"Le marché de la santé animale est déraisonnable" (PDG de Ceva)

Lors de la présentation des résultats annuels du groupe, le PDG de Ceva Marc Prikazsky a critiqué la ligne suivie par les grands groupes de santé animale cotés en Bourse. Une manière d'accréditer la stratégie de la société girondine, orientée vers les petites acquisitions.
Jean-Yves Paillé
"Quand vous êtes coté en Bourse, la société est prise par la valorisation de l'action. Personnellement, je ne veux pas être pris par une logique privilégiant court terme, je m'inscris sur du très long terme", explique Marc Prikazsky.

Depuis le rachat acté de la filiale santé animale Merial de Sanofi par Boehringer Ingelheim en janvier, Ceva est le numéro 1 français du secteur. Et ce, avec un chiffre d'affaires de 912 millions d'euros en 2016, et une croissance de 10% à taux de change constants, a annoncé le groupe, jeudi 9 février. Il devance de quelques dizaines de millions d'euros son principal concurrent français, Virbac. Ceva revendique désormais la 6e place mondiale (le groupe se classait à la 8e place mondiale en 2015) et compte rentrer dans le top 5 mondial en 2020. S'appuyant sur sa bonne forme financière, la société girondine a annoncé 90 millions d'euros d'investissements dans ses outils industriels, dont 36 millions d'euros en France.

Et tout cela, sans passer par la case introduction en Bourse. "Beaucoup de patrons en rêve, mais être coté est la dernière chose que je ferai. Nous avons la taille suffisante pour grossir par nous-mêmes", fait valoir Marc Prikazsky, le PDG du groupe. Il s'est alors lancé dans une critique des marchés boursiers.

"Quand vous êtes coté en Bourse, à un moment donné, vous n'avancez plus sur votre  stratégie et ce que vous voulez mener sur le long terme. Vous avancez en fonction de ce que les actionnaires multiples, les analystes, vont entendre ou veulent entendre. Ce n'est que ça. Il faut alors faire beaucoup pour aller vite. La société est prise par la valorisation de l'action. Personnellement, je ne veux pas être pris par une logique privilégiant le court terme, je m'inscris sur du très long terme."

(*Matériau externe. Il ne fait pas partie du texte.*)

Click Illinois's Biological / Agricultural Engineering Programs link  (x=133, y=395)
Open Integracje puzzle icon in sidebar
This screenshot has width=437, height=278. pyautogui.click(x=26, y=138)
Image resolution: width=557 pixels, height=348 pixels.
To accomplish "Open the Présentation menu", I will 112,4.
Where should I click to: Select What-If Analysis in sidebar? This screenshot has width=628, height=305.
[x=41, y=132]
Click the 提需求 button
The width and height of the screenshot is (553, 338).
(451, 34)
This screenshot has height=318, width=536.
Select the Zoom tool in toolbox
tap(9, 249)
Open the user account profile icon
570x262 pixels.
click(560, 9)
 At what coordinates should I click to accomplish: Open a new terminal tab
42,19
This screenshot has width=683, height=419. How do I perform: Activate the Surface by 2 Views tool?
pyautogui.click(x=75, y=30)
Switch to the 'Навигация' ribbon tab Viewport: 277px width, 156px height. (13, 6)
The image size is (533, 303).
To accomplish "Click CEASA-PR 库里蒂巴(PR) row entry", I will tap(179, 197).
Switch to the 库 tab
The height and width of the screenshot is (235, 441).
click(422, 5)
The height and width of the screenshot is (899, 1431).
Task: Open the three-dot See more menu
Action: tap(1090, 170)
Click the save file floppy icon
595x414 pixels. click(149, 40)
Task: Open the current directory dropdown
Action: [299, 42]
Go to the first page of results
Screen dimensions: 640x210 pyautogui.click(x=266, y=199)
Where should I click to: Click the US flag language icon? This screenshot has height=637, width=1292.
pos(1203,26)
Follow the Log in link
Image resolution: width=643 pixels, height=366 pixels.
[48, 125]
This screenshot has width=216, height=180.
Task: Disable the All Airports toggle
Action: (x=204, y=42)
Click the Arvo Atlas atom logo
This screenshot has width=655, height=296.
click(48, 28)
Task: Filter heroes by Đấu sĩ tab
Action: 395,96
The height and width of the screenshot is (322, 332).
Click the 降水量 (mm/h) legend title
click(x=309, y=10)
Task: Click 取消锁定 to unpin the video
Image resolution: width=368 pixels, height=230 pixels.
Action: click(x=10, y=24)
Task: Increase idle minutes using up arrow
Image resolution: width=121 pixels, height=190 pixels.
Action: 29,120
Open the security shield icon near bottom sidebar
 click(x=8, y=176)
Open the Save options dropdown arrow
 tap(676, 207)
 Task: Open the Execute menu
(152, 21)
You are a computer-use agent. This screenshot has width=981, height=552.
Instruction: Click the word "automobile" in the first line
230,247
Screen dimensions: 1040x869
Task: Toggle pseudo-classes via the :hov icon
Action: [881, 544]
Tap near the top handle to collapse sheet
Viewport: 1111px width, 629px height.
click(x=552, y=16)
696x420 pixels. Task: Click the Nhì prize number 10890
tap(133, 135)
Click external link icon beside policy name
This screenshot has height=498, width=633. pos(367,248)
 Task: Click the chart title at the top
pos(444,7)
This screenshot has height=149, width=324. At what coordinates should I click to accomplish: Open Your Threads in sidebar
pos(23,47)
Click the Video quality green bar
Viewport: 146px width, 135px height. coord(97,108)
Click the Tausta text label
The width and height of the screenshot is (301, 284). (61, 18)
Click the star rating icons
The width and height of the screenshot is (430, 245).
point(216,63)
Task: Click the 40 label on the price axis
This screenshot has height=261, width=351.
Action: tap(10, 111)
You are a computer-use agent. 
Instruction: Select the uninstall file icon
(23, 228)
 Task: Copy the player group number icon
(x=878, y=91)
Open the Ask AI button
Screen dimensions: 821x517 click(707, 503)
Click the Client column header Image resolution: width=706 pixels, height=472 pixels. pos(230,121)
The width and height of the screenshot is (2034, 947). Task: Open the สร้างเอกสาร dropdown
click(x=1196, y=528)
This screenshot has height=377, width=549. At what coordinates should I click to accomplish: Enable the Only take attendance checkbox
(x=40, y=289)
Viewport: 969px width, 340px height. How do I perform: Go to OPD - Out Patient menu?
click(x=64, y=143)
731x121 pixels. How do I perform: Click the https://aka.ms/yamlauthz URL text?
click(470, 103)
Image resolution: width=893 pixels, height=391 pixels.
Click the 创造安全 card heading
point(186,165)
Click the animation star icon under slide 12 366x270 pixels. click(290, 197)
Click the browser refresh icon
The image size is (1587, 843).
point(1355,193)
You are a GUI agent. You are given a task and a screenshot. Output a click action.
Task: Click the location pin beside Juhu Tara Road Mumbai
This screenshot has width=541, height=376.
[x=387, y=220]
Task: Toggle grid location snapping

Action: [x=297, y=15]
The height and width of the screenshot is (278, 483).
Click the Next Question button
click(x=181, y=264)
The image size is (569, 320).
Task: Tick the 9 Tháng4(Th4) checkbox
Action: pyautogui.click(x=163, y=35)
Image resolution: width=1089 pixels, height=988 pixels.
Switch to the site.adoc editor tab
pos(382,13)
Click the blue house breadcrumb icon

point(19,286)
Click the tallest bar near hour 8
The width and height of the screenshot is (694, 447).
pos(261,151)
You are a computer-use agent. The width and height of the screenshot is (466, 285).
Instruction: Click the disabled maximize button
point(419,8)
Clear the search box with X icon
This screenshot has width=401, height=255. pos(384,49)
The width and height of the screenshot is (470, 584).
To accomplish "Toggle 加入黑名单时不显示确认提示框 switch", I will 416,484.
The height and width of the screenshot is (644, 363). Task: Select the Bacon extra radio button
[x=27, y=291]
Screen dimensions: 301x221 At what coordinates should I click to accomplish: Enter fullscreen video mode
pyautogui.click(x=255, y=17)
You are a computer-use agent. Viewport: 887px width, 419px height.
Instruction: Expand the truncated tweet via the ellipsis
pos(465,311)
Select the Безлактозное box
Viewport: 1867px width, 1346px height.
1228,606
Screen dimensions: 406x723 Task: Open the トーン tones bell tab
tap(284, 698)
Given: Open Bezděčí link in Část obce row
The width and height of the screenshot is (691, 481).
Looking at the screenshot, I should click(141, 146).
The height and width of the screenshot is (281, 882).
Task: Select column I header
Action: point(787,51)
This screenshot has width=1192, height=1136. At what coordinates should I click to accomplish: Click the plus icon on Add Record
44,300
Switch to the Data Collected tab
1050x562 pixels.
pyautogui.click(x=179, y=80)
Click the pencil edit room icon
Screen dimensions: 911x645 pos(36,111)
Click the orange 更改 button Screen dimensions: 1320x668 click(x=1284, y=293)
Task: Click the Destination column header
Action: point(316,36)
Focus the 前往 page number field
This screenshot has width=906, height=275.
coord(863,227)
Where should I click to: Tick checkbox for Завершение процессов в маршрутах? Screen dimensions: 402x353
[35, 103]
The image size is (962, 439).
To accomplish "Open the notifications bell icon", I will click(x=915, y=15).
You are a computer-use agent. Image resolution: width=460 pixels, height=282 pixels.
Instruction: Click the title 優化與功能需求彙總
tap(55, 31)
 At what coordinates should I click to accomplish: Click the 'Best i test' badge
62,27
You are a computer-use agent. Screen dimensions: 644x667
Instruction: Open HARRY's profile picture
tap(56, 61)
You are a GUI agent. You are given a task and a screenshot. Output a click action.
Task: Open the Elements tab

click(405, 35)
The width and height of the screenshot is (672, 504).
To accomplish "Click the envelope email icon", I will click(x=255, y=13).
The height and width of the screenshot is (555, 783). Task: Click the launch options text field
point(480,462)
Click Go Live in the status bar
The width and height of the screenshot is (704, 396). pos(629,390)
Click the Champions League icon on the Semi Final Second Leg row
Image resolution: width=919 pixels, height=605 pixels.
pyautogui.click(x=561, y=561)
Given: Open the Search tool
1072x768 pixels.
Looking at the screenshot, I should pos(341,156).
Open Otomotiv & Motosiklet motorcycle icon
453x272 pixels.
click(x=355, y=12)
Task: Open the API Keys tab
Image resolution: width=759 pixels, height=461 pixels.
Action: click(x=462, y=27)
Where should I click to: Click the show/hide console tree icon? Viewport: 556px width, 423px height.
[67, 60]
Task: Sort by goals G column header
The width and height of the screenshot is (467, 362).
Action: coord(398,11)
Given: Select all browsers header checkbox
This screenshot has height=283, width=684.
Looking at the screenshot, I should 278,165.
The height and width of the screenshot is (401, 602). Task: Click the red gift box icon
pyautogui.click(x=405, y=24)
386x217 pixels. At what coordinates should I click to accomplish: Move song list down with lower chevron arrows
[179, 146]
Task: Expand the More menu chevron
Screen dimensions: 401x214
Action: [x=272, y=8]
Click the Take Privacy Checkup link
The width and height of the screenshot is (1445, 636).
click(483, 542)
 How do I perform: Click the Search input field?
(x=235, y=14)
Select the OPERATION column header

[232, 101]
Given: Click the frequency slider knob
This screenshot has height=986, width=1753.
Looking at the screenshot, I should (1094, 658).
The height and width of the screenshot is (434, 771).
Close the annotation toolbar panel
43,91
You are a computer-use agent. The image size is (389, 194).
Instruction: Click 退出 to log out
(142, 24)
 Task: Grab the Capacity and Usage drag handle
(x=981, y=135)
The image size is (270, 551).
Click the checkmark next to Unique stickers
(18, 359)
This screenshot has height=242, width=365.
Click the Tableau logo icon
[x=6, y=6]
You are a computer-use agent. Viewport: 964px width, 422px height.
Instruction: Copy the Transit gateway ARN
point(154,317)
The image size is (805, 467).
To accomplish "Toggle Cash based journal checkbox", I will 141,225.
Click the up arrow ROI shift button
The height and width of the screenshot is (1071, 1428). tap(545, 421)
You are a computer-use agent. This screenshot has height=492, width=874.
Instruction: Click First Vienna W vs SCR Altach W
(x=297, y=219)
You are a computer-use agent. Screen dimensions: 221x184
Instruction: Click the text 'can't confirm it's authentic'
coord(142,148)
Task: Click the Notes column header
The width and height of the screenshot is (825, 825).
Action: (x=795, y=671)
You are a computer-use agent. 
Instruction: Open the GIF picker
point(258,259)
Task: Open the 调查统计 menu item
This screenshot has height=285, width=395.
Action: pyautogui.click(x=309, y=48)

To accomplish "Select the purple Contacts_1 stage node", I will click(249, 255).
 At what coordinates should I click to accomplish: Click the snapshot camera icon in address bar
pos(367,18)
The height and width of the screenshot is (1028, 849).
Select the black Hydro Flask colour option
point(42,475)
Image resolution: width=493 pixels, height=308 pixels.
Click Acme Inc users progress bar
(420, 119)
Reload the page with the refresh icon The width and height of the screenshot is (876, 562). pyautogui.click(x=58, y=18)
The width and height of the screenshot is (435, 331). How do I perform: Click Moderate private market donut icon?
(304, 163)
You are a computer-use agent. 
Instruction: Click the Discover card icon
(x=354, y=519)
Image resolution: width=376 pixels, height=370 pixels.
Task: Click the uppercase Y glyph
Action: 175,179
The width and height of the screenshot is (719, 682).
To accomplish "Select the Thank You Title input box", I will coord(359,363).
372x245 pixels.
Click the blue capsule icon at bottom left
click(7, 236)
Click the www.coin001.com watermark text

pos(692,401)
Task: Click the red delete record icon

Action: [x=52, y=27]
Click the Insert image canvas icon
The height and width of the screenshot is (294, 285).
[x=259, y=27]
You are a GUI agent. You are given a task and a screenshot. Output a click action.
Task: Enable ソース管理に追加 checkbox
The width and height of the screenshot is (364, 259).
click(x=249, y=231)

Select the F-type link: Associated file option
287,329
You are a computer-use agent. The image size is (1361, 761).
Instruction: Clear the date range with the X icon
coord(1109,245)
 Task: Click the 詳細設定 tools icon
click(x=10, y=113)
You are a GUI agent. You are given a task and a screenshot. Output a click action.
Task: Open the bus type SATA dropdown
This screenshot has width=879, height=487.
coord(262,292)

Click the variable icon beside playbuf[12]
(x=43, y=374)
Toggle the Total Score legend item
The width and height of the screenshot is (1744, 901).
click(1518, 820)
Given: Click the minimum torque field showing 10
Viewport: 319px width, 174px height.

Si Ceva n'est pas coté en Bourse, la société dépend quand même de plusieurs actionnaires. Mais pour le PDG, le fait que le capital est détenu aux deux tiers par les salariés, et que les actionnaires changent tous les sept ans, permet d'assurer une stratégie sur le long terme.

"Un jour le secteur va se consolider"

Reprenant sa critique des marchés boursiers, le PDG estime que les sociétés cotées en Bourse ont une forte propension à dépenser trop d'argent pour des acquisitions.

"Par besoin de communication, ces groupes cotés sont capables de mettre la main sur des sociétés à des prix fous. Il est déraisonnable d'acheter des entreprises pour 20 à30 fois leur EBITDA (bénéfice avant intérêts, impôt et dépréciations, NDLR)."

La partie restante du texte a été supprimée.